Why Cash Profitability Works Better
- 1Accruals tend to reverse. Companies with high accruals today often see earnings decline tomorrow as those accruals unwind.
- 2Cash is harder to manipulate. You either have the cash or you don't.
- 3Cash profitability captures sustainable earnings. It filters out temporary accounting boosts.
#Key Results
The paper tested profitability measures across the full CRSP/Compustat universe from 1963-2013:
| Portfolio (Sorted by Profitability) | Annual Excess Return |
|---|---|
| Bottom Quintile (Least Profitable) | -2.3% |
| Quintile 2 | +0.1% |
| Quintile 3 | +1.5% |
| Quintile 4 | +2.8% |
| Top Quintile (Most Profitable) | +4.1% |
| Long-Short Spread | ~6.4% |
The spread is economically large and statistically significant (t-statistic > 4.0), well above the Harvey et al. (2016) threshold of 3.0 for avoiding data-mining concerns.
#Why This Paper Matters for Investors
1. It Solved the Profitability Puzzle
Before this paper, researchers debated which profitability measure to use. Novy-Marx (2013) advocated gross profitability. Fama and French (2015) used operating profitability. Ball et al. showed cash-based operating profitability dominates all other measures.
2. It Explains the Accrual Anomaly
The well-known "accrual anomaly" (Sloan, 1996)—where companies with low accruals outperform—is largely subsumed by cash-based profitability. The two effects are really measuring the same thing: investors should focus on cash earnings, not accounting earnings.
3. It's Practically Useful
Unlike some academic findings that disappear after transaction costs, the cash profitability premium is large enough to survive real-world implementation.
#How This Applies to Our Rankings
This paper is the foundation of our profitability factor, which carries the highest weight in our model at 30%.
We calculate cash-based operating profitability following Ball et al.'s methodology:
- 1Start with revenue
- 2Subtract cost of goods sold and SGA expenses
- 3Add back R&D (it's an investment, not a true cost)
- 4Adjust for changes in accruals
- 5Divide by total assets
Stocks with the highest cash profitability receive the best profitability scores, which heavily influence their overall composite ranking.

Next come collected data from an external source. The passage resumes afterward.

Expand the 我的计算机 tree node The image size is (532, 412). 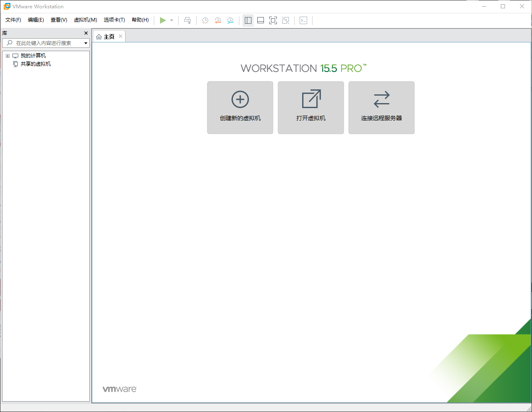(x=7, y=55)
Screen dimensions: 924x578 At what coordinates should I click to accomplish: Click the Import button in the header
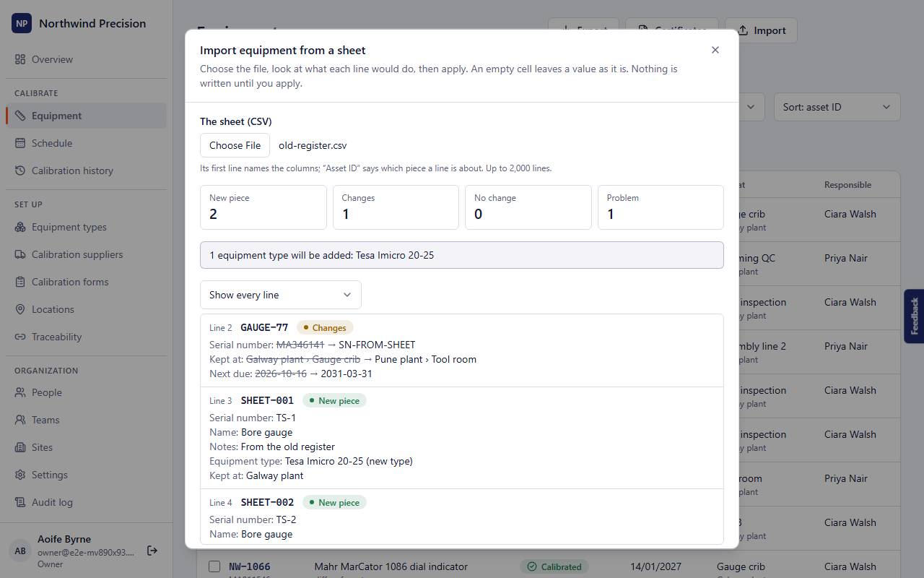click(761, 30)
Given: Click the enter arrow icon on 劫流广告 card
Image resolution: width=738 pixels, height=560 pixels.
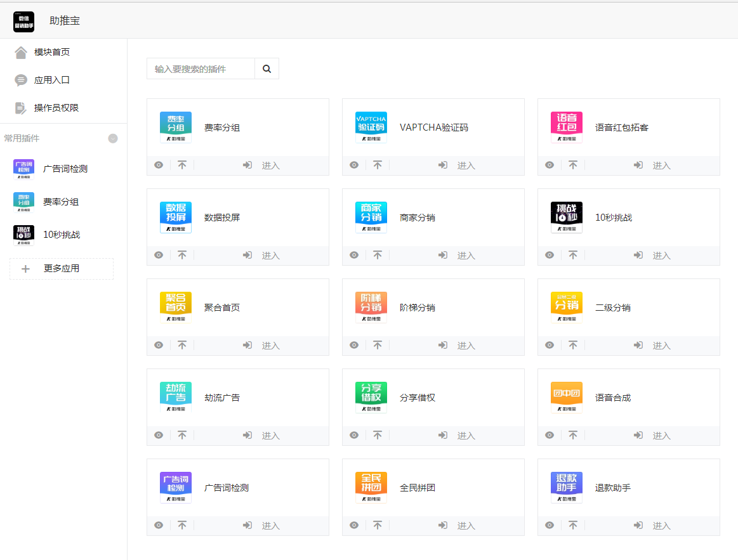Looking at the screenshot, I should [247, 435].
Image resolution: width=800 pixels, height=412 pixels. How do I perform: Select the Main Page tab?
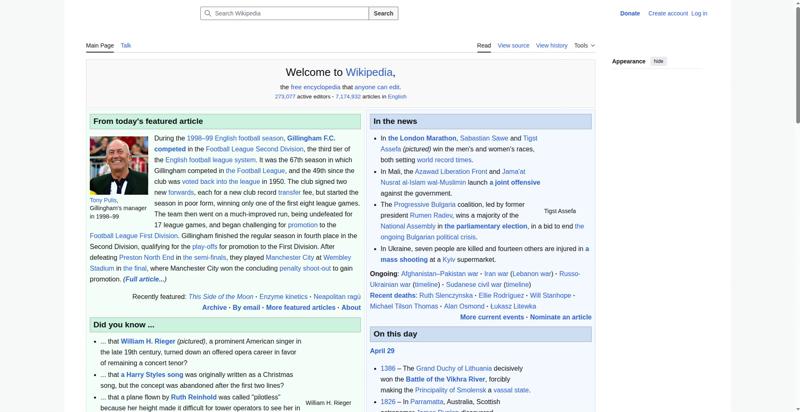point(100,45)
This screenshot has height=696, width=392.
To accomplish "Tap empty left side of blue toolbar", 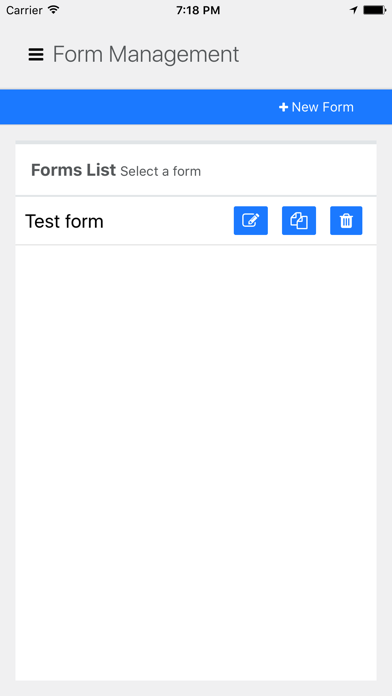I will (133, 107).
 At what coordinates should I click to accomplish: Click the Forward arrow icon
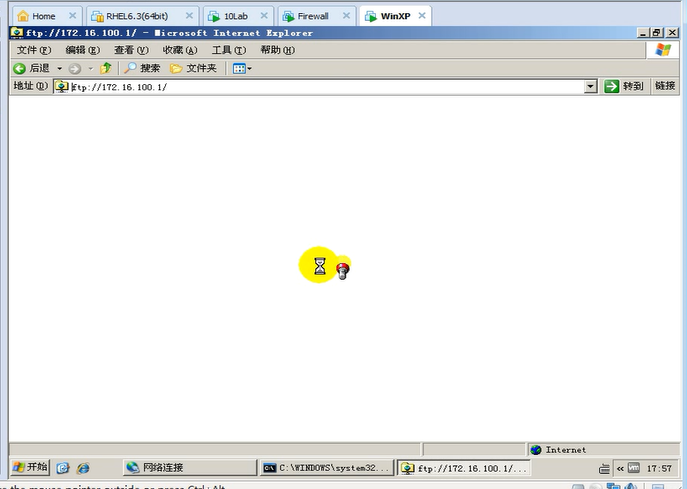75,68
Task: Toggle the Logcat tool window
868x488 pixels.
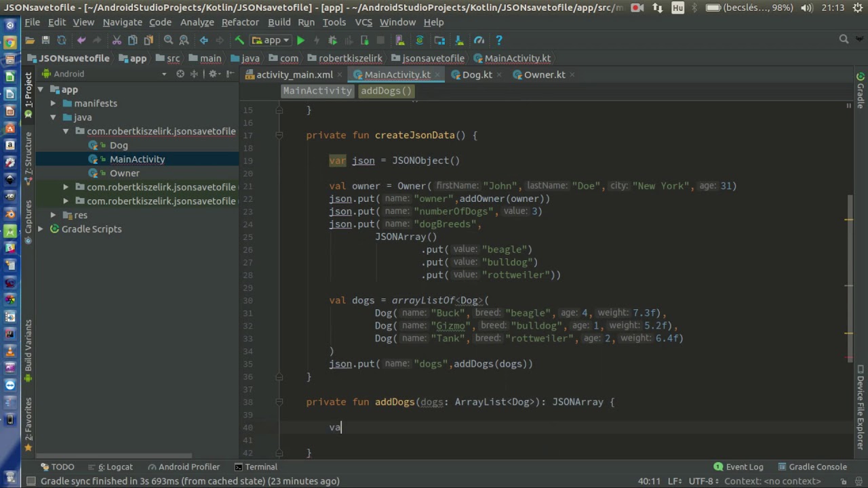Action: coord(115,467)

The 30% weight reflects the academic evidence: cash profitability is the most consistent, robust factor across market conditions and time periods.
#Academic Source
Ball, R., Gerakos, J., Linnainmaa, J. T., & Nikolaev, V. (2016). "Accruals, cash flows, and operating profitability in the cross section of stock returns." Journal of Financial Economics, 121(1), 28-45.